Не буду я ничего заканчивать! Не буду я ничего дописывать! Не буду я плясать под вашу дудку! Старик умер – и его сказка вместе с ним! Все! Конец!

(Голос обрывается, и наступает тишина. Но теперь это не просто тишина – это тишина пустоты, тишина безысходности. Тишина, в которой больше нет места ни надежде, ни отчаянию. Только… ничего.)

Раздумия…Раздумия

(Раздается скрип двери, лязг металла, приглушенные шаги. Затем – сухой, раздраженный голос):

Какого хрена так долго? Я тут не чай пить собрался.

(Слышится ответ – глухой, безэмоциональный):

Процедура. Не нравится – не убивайте пять человек сразу.

(Смешок – короткий, злой):

Скучно было. А так хоть развлекся.

(Снова тишина, нарушаемая лишь шарканьем ног и шорохом одежды. Затем – стук стула и звук садящегося тела.)

Ну что, приехали? И где моя… палата? Или что у вас тут? Камера? Звучит как-то… не гостеприимно.

(Снова бесцветный ответ):

Пока что – одиночка. Потом посмотрим. Зависит от вашего поведения.

(Издевательский смех):

Моего поведения? Да я сама любезность! Просто иногда… немного увлекаюсь.

(Тишина. Затем – более тихий голос, словно говорящий сам с собой):

Пять… Интересно, это рекорд? Или кто-то умудрялся делать больше?

(Вдруг в его голосе появляется что-то новое – удивление, смешанное с… любопытством):

Эй, а что это за хрень? – Голос становится ближе, словно говорящий наклонился к чему-то. – Да это же… мой ноут! Вы что, решили надо мной поиздеваться? Или это такой… тонкий намек?

(Снова тишина. Затем – щелчок клавиши и тихий шепот):

Что у нас тут? Ага… это… оно. Стариковские бредни.

(Слышится шуршание страниц, затем голос начинает читать, сначала тихо, с презрением, потом громче, с нарастающим интересом):

«Тьма ‘Гнилой бочки’…», чёрт, ну и слог! «АХАХАХАХА…», – голос срывается на смех, – Что это такое? У него что, припадок?

(Чтение продолжается, сменяясь кашлем, бормотанием и внезапными приступами смеха. В голосе постепенно появляется что-то новое – понимание, а может быть, даже сочувствие):

«Да, старик умер… оставив эту дуру…» – голос замолкает, – «А он прав. Дура – это всё. Полная. Но… в этом что-то есть».

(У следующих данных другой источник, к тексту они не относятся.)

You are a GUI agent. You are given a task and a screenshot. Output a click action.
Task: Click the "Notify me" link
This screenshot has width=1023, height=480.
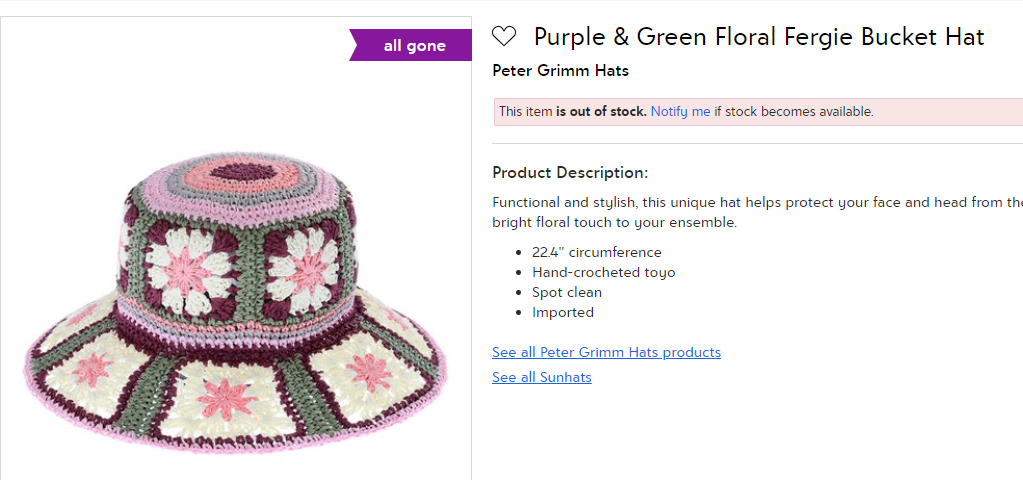pos(680,111)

(Снова тишина. Затем – чей-то голос, уже не принадлежащий тому, кто убил пятерых. Это голос, подслушивающий их разговор из-за стены, из-за угла, словно он сам – часть этой недописанной истории):

“Им действительно кажется, что здесь безопасно? Что я их не слышу? Что я не знаю, что они задумали?”

(Снова возвращается голос убийцы. И на этот раз он читает вслух): «Гребаные клоуны». «Клоуны?»

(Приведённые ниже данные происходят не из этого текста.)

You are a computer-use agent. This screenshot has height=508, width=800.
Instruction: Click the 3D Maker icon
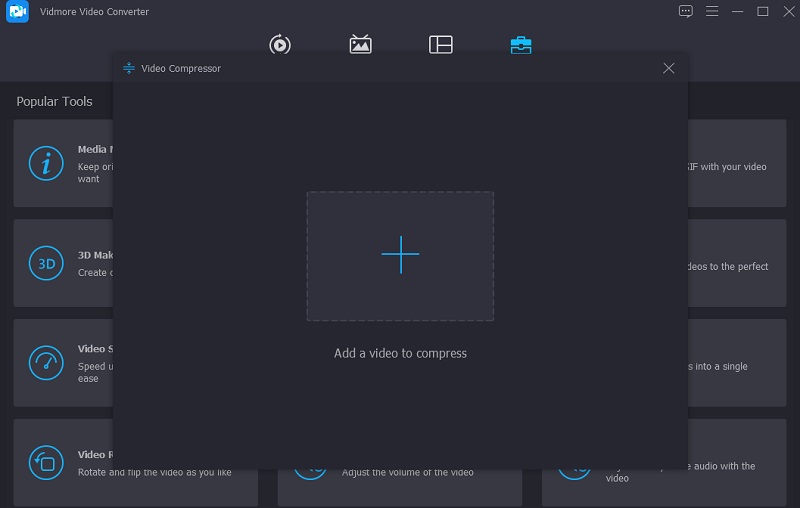(x=46, y=263)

(Звук чего-то падающего, топот, вскрик) (На линии тишина)

(Долгая, давящая тишина. Слышно лишь приглушенное дыхание, скрип пружин старой койки и отдаленные звуки тюремной жизни: перебранку заключенных, лязг ключей, шаги охранников. Иногда – тихий, сдавленный стон. Время тянется медленно, как патока, и каждый день похож на предыдущий.)

(Шепот, почти неразличимый):

Заткнитесь… Дайте поспать…

(Снова тишина. Затем – тихий, почти молящий голос):

Нет… Не хочу… Оставьте меня в покое…

(Каждую ночь – кошмары. Обрывки воспоминаний о совершенных убийствах, лица жертв, полные ужаса и боли. И – этот голос. Голос из ноутбука. Манящий, зовущий, обещающий… что? Избавление? Или еще большее безумие?)

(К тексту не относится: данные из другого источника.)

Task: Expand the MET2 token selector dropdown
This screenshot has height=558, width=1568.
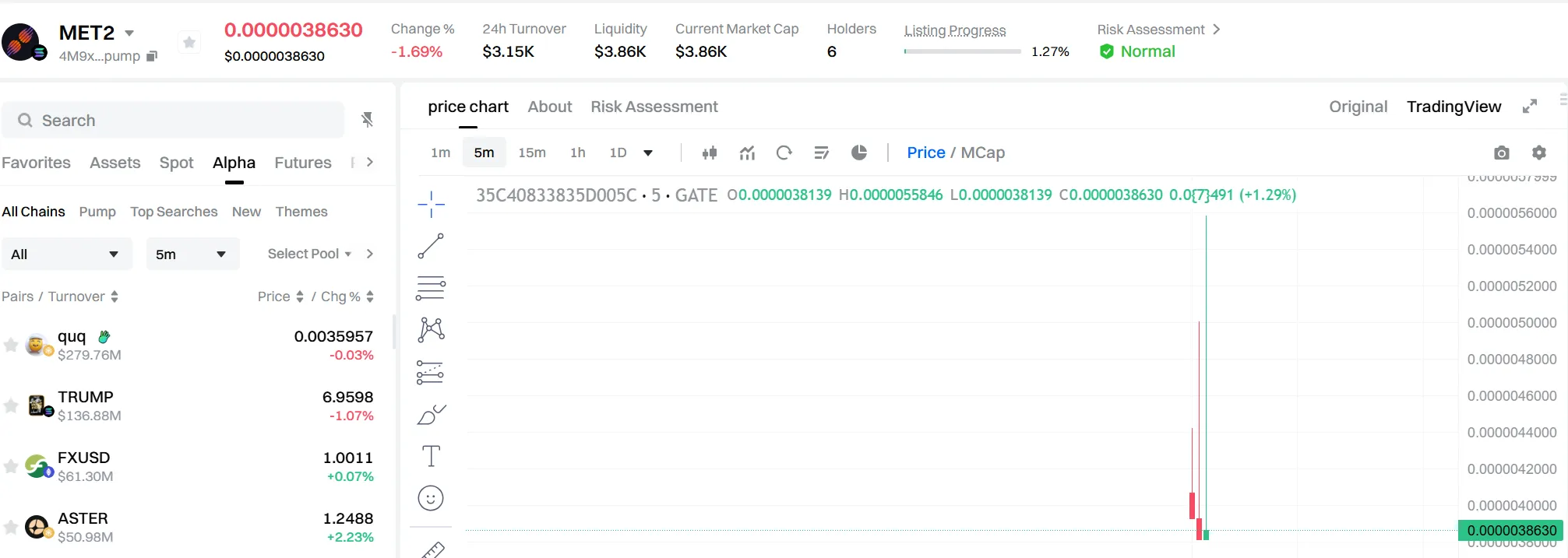Action: click(x=129, y=33)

(Две недели спустя. Звук шагов, приближающихся к камере. Лязг замка. Тихий голос охранника):

У вас посетитель.

(В ответ – лишь тишина. Охранник вздыхает и уходит. Через некоторое время слышится другой голос – женский, тихий и печальный):

Он не хочет никого видеть. Он ни с кем не разговаривает.

(Ответ – мужской, жесткий):

Мы сделали все, что могли. Он сам выбрал этот путь.

(Звук удаляющихся шагов. В камере снова тишина.)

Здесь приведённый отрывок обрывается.